Hubo un tiempo ancestral en el que los reyes aseguraban que sus privilegios procedían del derecho divino. Dios los había puesto en lo más alto de forma mágica, como por arte de encantamiento. No se podía exigir responsabilidad por sus actos al monarca: era la divinidad en la tierra y juzgar al rey era tan irrealizable como imputar un delito a Dios. La inviolabilidad real es un vestigio de aquellas concepciones.
La sociedad democrática actual parte de visiones muy distintas. Los cargos estatales no deben sus puestos a ninguna deidad sobrenatural, sino que están fundamentados en la legitimidad democrática. Cada persona cuenta con un voto para elegir a sus gobernantes. Los derechos y deberes se desarrollan desde el principio de igualdad ante la ley. A partir de ahí, podemos exponer una premisa difícil de cuestionar para cualquier demócrata: todos los cargos públicos deberían actuar con transparencia, rendir cuentas y dar explicaciones de su gestión.
Ese axioma no habría de contemplar excepciones. Debe aplicarse a los alcaldes, a los presidentes autonómicos o al presidente del gobierno. Y también al jefe de Estado, tanto en una república como en una monarquía parlamentaria. Solo se puede defender lo contrario si se invoca el arcaico derecho divino de los reyes, como si siguiéramos en la Edad Media. Lo resume muy bien José Antonio Zarzalejos, periodista monárquico de prestigio y nada sospechoso de revolucionario, cuando indica que una monarquía parlamentaria carece de sentido si no actúa con transparencia, austeridad y ejemplaridad responsable.

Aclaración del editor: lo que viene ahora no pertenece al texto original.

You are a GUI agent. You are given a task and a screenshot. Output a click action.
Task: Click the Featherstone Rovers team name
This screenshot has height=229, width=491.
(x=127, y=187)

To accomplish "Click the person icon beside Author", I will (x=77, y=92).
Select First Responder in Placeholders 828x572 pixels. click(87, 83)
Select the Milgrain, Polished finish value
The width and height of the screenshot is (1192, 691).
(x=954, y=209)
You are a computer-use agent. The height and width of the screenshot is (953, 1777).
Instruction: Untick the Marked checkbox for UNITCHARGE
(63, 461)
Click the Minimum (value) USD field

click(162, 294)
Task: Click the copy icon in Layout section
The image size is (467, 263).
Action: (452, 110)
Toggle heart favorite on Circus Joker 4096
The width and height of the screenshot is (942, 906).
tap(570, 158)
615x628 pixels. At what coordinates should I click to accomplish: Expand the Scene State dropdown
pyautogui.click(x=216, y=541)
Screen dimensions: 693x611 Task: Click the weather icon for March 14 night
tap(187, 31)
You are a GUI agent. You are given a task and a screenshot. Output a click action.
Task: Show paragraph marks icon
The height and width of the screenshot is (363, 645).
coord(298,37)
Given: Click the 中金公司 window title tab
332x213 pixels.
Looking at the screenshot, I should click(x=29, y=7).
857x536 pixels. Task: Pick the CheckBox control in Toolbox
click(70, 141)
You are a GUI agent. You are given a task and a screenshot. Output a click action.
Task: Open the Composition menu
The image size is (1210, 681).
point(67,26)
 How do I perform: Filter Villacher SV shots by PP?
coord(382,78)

Por ejemplo, si cualquier cargo político debe presentar una declaración de bienes, con la finalidad de prevenir incrementos patrimoniales fraudulentos, sería conveniente que el jefe de Estado hiciera lo mismo. Si cualquier organismo público debe divulgar cómo ejecuta sus presupuestos, no se acaba de entender que la Casa del Rey pueda actuar con opacidad en la gestión económica del dinero público que recibe. Si cualquier gobernante debe responder penalmente por percibir un soborno, representa una carta blanca muy inquietante que el jefe de Estado sea inviolable y pueda quedar impune si perpetra exactamente la misma conducta. Como señala Andrés Boix, determinados blindajes son dudosamente conciliables con las tendencias normales en una democracia.
De hecho, los escándalos que han afectado al rey emérito pueden relacionarse con facilidad con esa ausencia de controles y con esa presencia de privilegios. Probablemente, con una regulación adecuada de la institución no se habría llegado a la situación actual. En palabras de Elisa de la Nuez, en una democracia moderna es una anomalía que la jefatura del Estado quede al margen o por encima del ordenamiento vigente.
Una gestión integral contra la corrupción no puede ignorar la enorme relevancia del principal órgano simbólico y representativo del país. El deterioro institucional en ese ámbito acaba impregnando al conjunto de la vida pública, como las filtraciones de un tejado que dañan hacia abajo toda la vivienda. Entre otras cuestiones, nuestro crecimiento en calidad democrática pasa por la incorporación de controles, contrapesos y mecanismos de transparencia en ese vértice institucional. Seguro que habrá quienes se opongan y muestren su añoranza por el sacrosanto derecho divino. Sin duda, los demócratas deberíamos profundizar en los valores de la ejemplaridad.